**Work to complete**
**1)** From the text on sealing masonry and concrete, list every result it says the special exposed aggregate sealant produces.
**2)** According to the text on sealing masonry and concrete, what share of all concrete in North Texas was exposed aggregate in the past?
**3)** Continue the text on sealing masonry and concrete, picking up after its final sentence.

**Source text**

The sealing of masonry and concrete can be a very important aspect of your project- although most customers are not aware of this process, and most do not choose to make this application. Let’s go over a few types of sealing applications.
In the past, exposed aggregate concrete was perhaps 30% of all concrete out there in North Texas. This is concrete that has that rock pebble look; you do not see any smooth gray concrete. Often when having this type of concrete completed it may not turn out the way you might hope, this could be because the pebbles do not give very thick coverage and a lot of the grayish concrete may show through. Sealing exposed aggregate with a special sealant that is designed especially for this type of concrete will turn it into a very nice looking slab. The sealant has a brown tint that makes the grayish background go away completely and the pebbles will have a look that brings out their natural colors. Also when we pour new exposed aggregate next to existing exposed aggregate it will never match, both sections of the concrete, old and new may look nice- but will look very different. When sealing this, the sealant along with the special tint will help blend the two sections of concrete and help the older section of concrete look new again. Talking about older concrete only, if you have an exposed concrete patio or driveway and want to spruce it up, we can power wash it! We will apply the special exposed aggregate sealant, and your concrete will look almost new and sometimes better than it did when it actually was.

**Material supplied**
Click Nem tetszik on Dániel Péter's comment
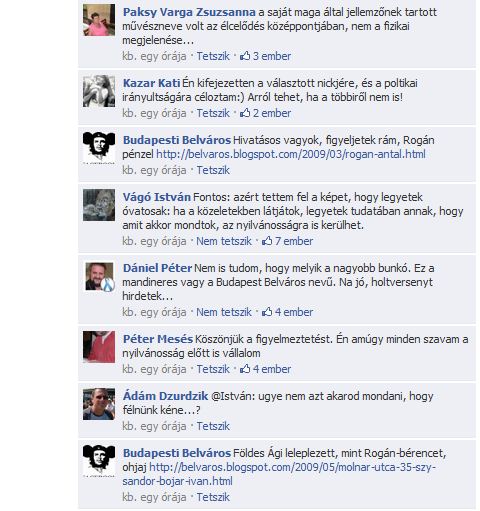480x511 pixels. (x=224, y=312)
--
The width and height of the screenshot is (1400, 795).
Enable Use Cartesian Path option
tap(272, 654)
* * *
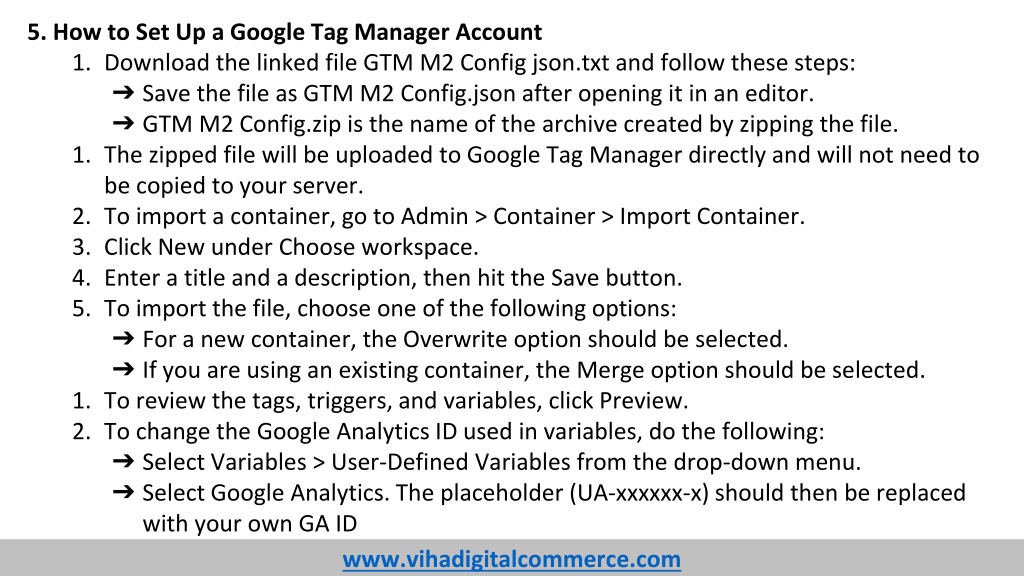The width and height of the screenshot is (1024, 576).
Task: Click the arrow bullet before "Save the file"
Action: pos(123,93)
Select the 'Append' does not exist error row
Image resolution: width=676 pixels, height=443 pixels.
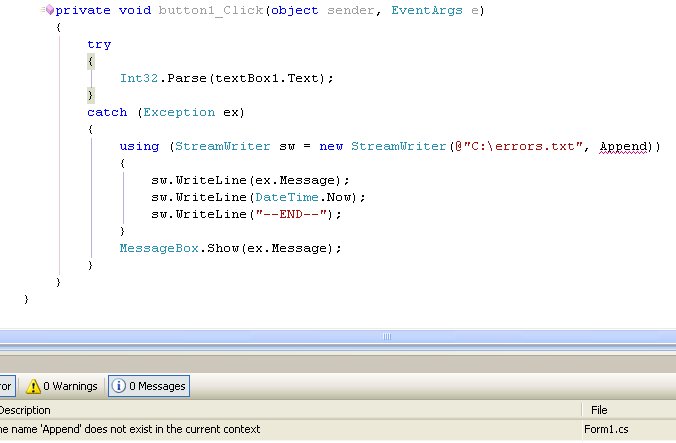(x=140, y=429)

**Responses to the exercise**
**1)**
- It turns exposed aggregate concrete into a very nice looking slab.
- Its brown tint makes the grayish background go away completely.
- It gives the pebbles a look that brings out their natural colors.
- It helps blend old and new sections of exposed aggregate concrete.
- It helps the older section of concrete look new again.
- Applied after power washing, it makes an older exposed concrete patio or driveway look almost new, and sometimes better than when it actually was new.

**2)** Perhaps 30% of all concrete in North Texas was exposed aggregate.

**3)**
When pouring stamped concrete or staining concrete, we always seal the concrete. Often I will see a project completed that was stamped or stained that is only a year old and it’s dull and not colorful at all. This happens when a contractor does not use the proper sealant, it’s so important to seal stamped concrete and stained concrete with the proper sealant. There are many sealants out there that contractors will purchase at a big box store and at first it looks great, and on certain surfaces, the sealant may even last, but not on stamped or stained concrete. Special, industrial strength sealants should always be used, these are non-toxic, they are safe, and should always be used when applying to stamped or stained concrete. When using these types of sealants, the look that makes your concrete just pop with beauty should last years. If there is a lot of foot travel daily, the sealant should not need a new application for at least 7-8 years.
Just like so many items within custom concrete work, if cheap materials are used, you as the customer will not know- it’ll look the same, but in a very short time, your project will loose it’s luster fairly quickly and then you really pay the price. If the estimate was much lower than others, use caution, cheap materials are probably figured into the mix.